▶ [Requirement]: In the passage below on Etihad's airline investments, what size of stake in Air Berlin did Etihad purchase, and when?

▶ [Passage shown]:
--------

Etihad, meanwhile, saw a fair share of its investments collapse right in front of its eyes: Air Berlin (AB1) , Alitalia, Jet Airways and most recently, the airline that is still holding on by a straw, Virgin Australia. At first glance, the investments were risky: Alitalia had constant issues with its unions, resulting in high operating costs; Air Berlin (AB1) faced a behemoth in Germany, Lufthansa (LHAB) (LHA) , as well as low-cost carriers from Europe; while Jet Airways, much like Air India and Vistara, struggled to contain its low-cost competitors. The latest to fall, Virgin Australia, embarked on a Game Change program in 2010. But with only one profitable year, 2012, under its belt, the airline finally entered into voluntary administration on April 21, 2020.

However, were they actually risky?

Trouble in Berlin

The Abu Dhabi-based airline purchased a 29% stake in Air Berlin (AB1) in late-2011. The German airline met its newest investors with a mountain of debt of more than $652 million (€600 million). Etihad gave a hefty sum for the carrier: it paid $79 million (€73 million) for the stake and it would lend $213 million (€196 million) to Air Berlin (AB1) in order for it to stay afloat.

--------

▶ [Information given]:

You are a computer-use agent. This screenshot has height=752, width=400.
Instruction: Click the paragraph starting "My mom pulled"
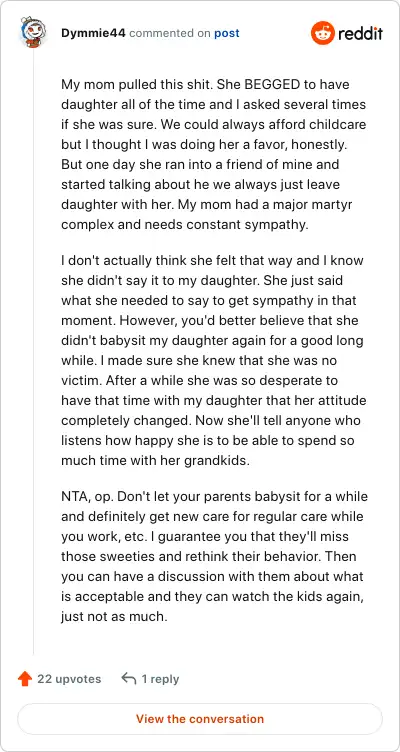coord(213,154)
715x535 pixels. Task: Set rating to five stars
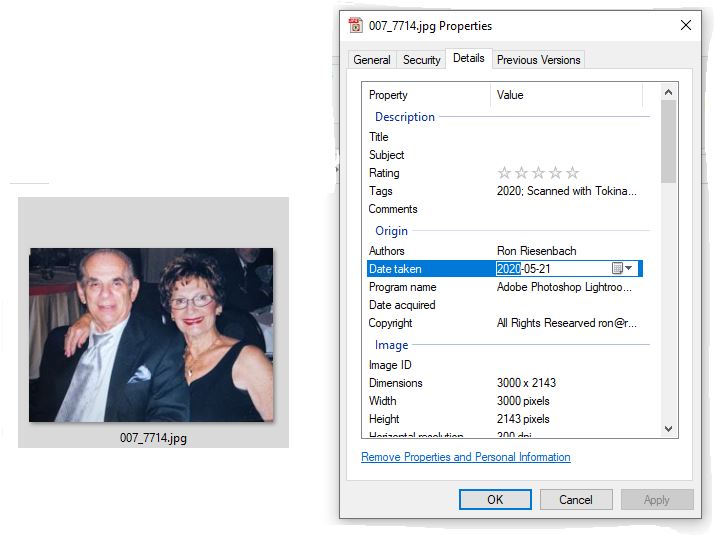pos(572,173)

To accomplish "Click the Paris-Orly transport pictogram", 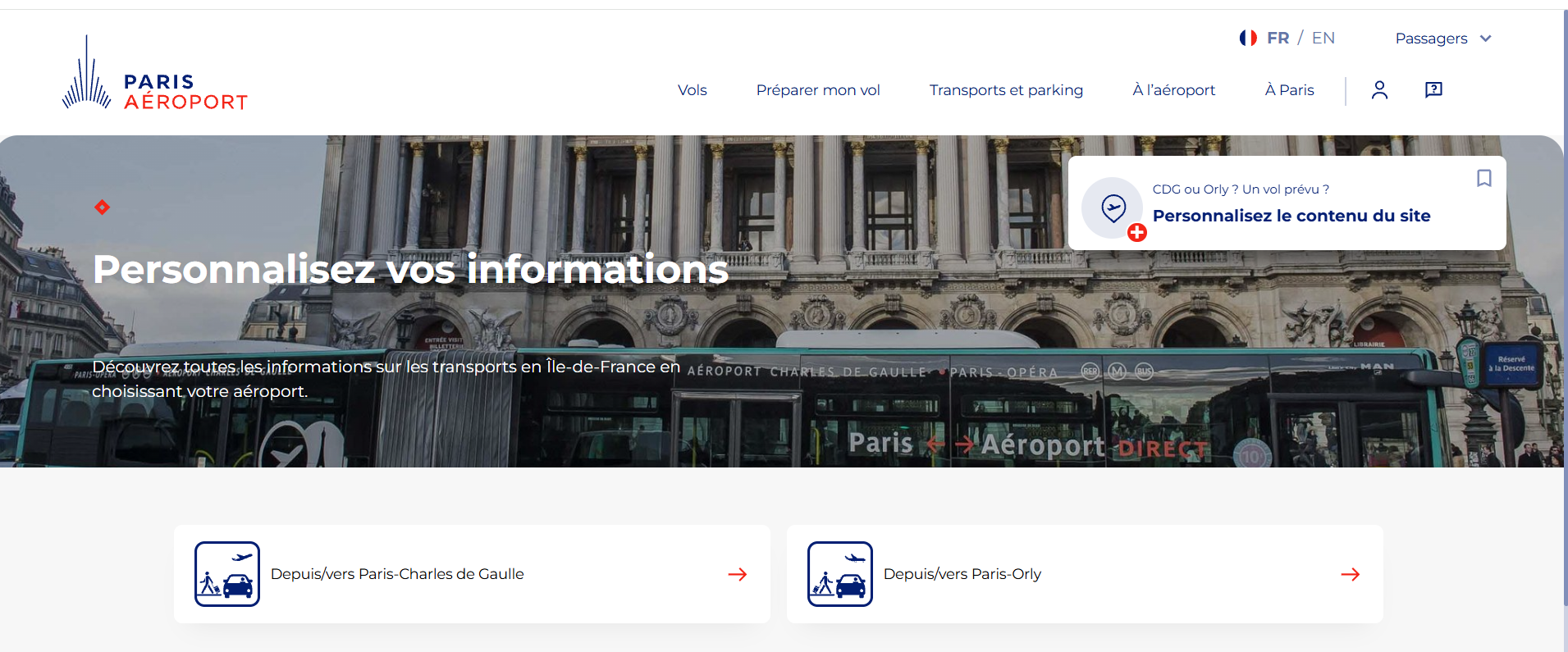I will tap(840, 574).
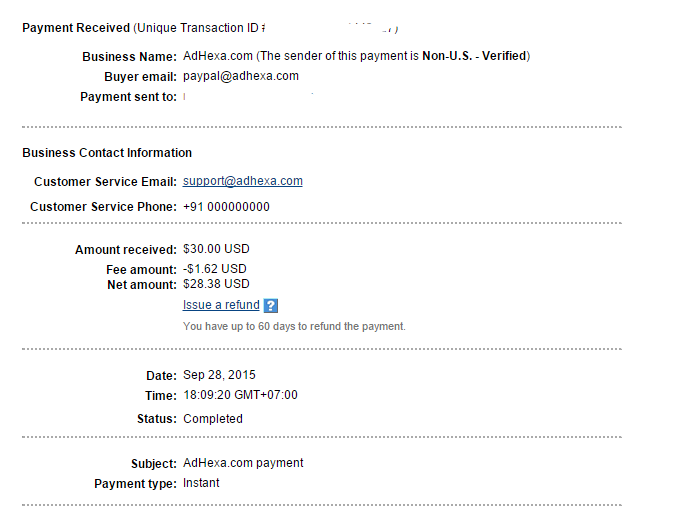The image size is (677, 506).
Task: Click the Payment sent to label
Action: coord(128,97)
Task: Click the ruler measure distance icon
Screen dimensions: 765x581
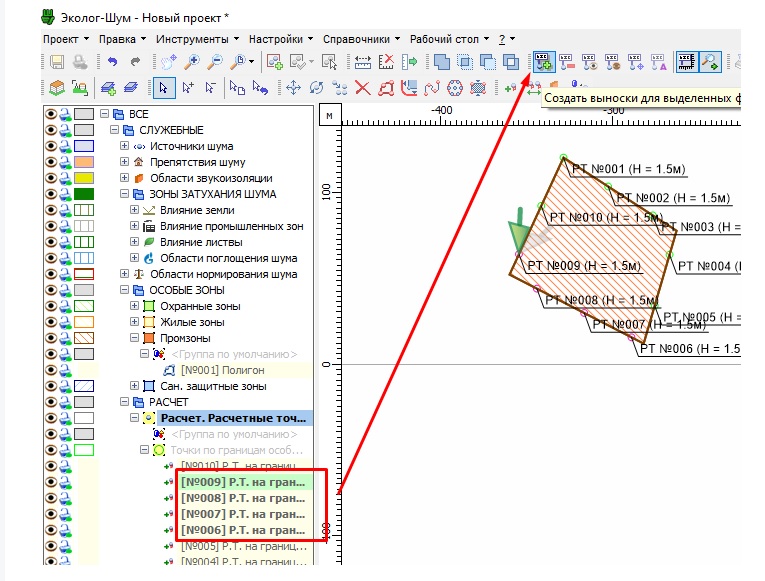Action: [362, 62]
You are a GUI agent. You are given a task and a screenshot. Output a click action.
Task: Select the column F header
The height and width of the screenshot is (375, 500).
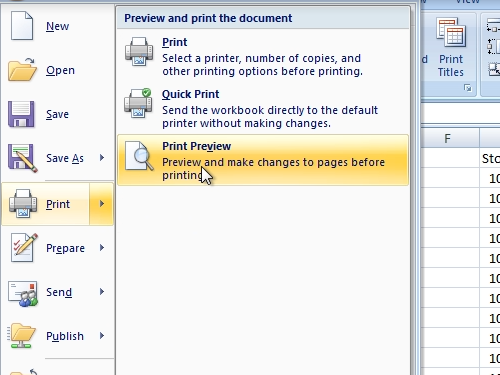tap(447, 138)
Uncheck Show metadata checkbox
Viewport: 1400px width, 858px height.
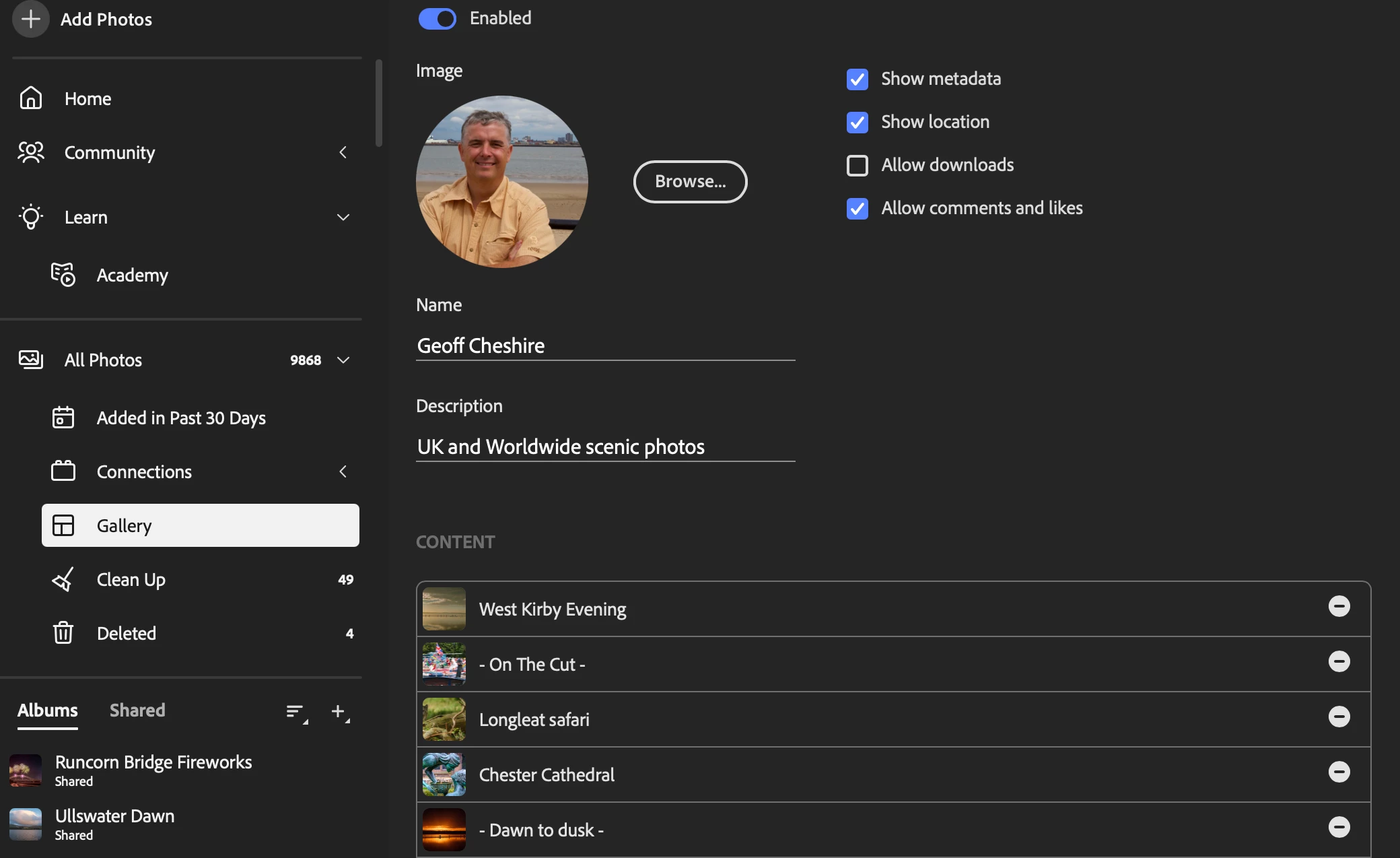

--------

▶ [Result]: A 29% stake, in late 2011.